**REQUIREMENT:** When you reach the line with "The width and height of the screenshot is (1000, 750)." in the data below, begin printing lines exactly, and stop once the line with "You are a GUI" has been printed.

**Records from a data collection:**
= Beginning of Section =
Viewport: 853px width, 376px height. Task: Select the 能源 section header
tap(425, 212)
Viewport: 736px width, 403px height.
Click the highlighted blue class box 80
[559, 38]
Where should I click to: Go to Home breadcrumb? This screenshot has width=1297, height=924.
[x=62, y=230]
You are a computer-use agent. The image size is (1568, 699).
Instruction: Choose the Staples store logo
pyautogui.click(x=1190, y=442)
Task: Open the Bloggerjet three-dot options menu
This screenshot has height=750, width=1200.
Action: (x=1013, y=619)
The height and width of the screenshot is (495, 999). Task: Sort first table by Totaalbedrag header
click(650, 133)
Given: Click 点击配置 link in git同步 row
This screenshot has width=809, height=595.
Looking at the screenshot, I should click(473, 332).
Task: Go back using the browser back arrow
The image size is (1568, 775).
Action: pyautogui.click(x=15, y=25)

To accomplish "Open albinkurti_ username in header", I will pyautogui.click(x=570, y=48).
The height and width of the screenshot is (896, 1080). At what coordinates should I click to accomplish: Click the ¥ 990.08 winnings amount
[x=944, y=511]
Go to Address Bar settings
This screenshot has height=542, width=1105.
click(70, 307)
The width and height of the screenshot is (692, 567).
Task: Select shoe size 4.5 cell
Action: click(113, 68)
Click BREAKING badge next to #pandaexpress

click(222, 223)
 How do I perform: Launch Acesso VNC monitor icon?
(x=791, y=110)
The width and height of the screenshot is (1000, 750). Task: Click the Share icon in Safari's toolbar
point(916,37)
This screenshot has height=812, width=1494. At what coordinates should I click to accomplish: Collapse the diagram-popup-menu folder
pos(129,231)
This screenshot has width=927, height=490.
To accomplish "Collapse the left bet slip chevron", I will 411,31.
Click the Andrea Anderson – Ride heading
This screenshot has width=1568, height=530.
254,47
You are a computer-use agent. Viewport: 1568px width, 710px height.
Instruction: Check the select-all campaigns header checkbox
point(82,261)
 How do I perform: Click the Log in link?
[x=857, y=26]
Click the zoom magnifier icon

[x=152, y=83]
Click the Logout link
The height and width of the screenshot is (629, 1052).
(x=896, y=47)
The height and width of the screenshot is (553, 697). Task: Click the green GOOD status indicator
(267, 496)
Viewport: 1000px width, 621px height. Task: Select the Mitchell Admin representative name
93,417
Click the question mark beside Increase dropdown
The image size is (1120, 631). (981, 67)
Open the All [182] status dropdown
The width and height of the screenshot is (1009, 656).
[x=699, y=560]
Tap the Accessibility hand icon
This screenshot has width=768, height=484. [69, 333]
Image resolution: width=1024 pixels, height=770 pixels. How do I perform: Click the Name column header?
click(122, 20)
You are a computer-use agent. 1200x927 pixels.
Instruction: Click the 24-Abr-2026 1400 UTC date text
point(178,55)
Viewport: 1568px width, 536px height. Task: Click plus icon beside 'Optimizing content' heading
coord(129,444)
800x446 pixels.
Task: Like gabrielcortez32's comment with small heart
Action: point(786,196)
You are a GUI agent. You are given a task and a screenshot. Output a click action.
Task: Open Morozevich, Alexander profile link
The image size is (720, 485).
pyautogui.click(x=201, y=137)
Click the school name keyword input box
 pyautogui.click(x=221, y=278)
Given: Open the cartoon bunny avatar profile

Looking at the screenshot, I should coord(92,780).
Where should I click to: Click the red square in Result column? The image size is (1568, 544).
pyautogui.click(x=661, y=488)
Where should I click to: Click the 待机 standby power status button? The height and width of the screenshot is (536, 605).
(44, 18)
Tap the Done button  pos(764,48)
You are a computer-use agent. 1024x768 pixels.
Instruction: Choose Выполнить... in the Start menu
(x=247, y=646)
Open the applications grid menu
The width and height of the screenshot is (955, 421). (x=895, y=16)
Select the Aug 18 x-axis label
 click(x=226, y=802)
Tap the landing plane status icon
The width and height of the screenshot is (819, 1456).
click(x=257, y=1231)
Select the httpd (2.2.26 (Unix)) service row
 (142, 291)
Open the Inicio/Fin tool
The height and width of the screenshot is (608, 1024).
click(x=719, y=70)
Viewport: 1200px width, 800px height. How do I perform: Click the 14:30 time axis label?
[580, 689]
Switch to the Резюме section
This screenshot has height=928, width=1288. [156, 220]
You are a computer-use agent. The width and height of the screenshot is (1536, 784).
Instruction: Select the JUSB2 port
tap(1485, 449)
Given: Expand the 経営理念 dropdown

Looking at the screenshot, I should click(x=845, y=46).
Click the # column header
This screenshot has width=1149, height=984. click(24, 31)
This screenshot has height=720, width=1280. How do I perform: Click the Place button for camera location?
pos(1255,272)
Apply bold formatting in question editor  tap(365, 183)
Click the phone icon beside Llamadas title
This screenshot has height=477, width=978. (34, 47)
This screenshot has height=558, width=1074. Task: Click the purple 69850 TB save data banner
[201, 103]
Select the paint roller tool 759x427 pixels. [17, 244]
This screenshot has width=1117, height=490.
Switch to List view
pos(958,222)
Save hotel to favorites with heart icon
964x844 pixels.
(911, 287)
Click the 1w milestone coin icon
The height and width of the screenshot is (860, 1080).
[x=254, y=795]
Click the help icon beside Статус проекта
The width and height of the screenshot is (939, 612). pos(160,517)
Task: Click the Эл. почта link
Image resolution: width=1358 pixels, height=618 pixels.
= End of Section =
**RESULT FOR THIS TASK:**
The width and height of the screenshot is (1000, 750). Task: Click the Share icon in Safari's toolbar
point(916,37)
This screenshot has height=812, width=1494. At what coordinates should I click to accomplish: Collapse the diagram-popup-menu folder
pos(129,231)
This screenshot has width=927, height=490.
To accomplish "Collapse the left bet slip chevron", I will 411,31.
Click the Andrea Anderson – Ride heading
This screenshot has width=1568, height=530.
254,47
You are a computer-use agent. Viewport: 1568px width, 710px height.
Instruction: Check the select-all campaigns header checkbox
point(82,261)
 How do I perform: Click the Log in link?
[x=857, y=26]
Click the zoom magnifier icon

[x=152, y=83]
Click the Logout link
The height and width of the screenshot is (629, 1052).
(x=896, y=47)
The height and width of the screenshot is (553, 697). Task: Click the green GOOD status indicator
(267, 496)
Viewport: 1000px width, 621px height. Task: Select the Mitchell Admin representative name
93,417
Click the question mark beside Increase dropdown
The image size is (1120, 631). (981, 67)
Open the All [182] status dropdown
The width and height of the screenshot is (1009, 656).
[x=699, y=560]
Tap the Accessibility hand icon
This screenshot has width=768, height=484. [69, 333]
Image resolution: width=1024 pixels, height=770 pixels. How do I perform: Click the Name column header?
click(122, 20)
You are a computer-use agent. 1200x927 pixels.
Instruction: Click the 24-Abr-2026 1400 UTC date text
point(178,55)
Viewport: 1568px width, 536px height. Task: Click plus icon beside 'Optimizing content' heading
coord(129,444)
800x446 pixels.
Task: Like gabrielcortez32's comment with small heart
Action: point(786,196)
You are a GUI agent. You are given a task and a screenshot. Output a click action.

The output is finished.